> **Directions for this task**
In the listing that follows, locate the line containing "Instruction: Uncheck the" and the line containing "Task: Click the コンソール傷 inspector note". Retype exactly those two lines and every line between them, and nothing more.

> **Study material**
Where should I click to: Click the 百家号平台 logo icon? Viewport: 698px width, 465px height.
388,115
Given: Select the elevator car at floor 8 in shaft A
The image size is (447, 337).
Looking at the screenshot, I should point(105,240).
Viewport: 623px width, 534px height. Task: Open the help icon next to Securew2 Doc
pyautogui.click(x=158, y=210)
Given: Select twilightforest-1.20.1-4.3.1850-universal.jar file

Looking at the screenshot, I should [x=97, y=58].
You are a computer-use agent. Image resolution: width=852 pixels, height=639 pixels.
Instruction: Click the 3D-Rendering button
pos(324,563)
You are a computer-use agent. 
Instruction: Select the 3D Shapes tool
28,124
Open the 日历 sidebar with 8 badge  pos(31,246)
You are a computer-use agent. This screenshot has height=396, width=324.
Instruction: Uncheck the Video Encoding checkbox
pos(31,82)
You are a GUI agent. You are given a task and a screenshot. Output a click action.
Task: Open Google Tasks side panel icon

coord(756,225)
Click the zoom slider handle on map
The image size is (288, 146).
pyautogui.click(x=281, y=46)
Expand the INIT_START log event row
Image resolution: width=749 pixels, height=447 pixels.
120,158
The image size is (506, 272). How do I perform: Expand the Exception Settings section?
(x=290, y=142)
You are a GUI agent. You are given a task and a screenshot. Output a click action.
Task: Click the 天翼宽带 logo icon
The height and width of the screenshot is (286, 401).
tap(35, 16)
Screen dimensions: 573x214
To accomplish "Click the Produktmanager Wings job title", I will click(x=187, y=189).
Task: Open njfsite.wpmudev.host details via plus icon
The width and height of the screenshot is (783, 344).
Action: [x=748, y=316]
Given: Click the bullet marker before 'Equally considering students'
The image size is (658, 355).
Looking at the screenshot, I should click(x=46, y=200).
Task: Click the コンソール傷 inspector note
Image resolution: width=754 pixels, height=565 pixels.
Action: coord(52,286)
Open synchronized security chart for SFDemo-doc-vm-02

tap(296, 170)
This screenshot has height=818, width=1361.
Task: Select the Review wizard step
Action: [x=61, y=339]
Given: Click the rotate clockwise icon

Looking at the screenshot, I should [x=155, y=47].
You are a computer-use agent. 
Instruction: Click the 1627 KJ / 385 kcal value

> **Exercise answer**
Instruction: Uncheck the Video Encoding checkbox
pos(31,82)
You are a GUI agent. You are given a task and a screenshot. Output a click action.
Task: Open Google Tasks side panel icon

coord(756,225)
Click the zoom slider handle on map
The image size is (288, 146).
pyautogui.click(x=281, y=46)
Expand the INIT_START log event row
Image resolution: width=749 pixels, height=447 pixels.
120,158
The image size is (506, 272). How do I perform: Expand the Exception Settings section?
(x=290, y=142)
You are a GUI agent. You are given a task and a screenshot. Output a click action.
Task: Click the 天翼宽带 logo icon
The height and width of the screenshot is (286, 401).
tap(35, 16)
Screen dimensions: 573x214
To accomplish "Click the Produktmanager Wings job title", I will click(x=187, y=189).
Task: Open njfsite.wpmudev.host details via plus icon
The width and height of the screenshot is (783, 344).
Action: [x=748, y=316]
Given: Click the bullet marker before 'Equally considering students'
The image size is (658, 355).
Looking at the screenshot, I should click(x=46, y=200).
Task: Click the コンソール傷 inspector note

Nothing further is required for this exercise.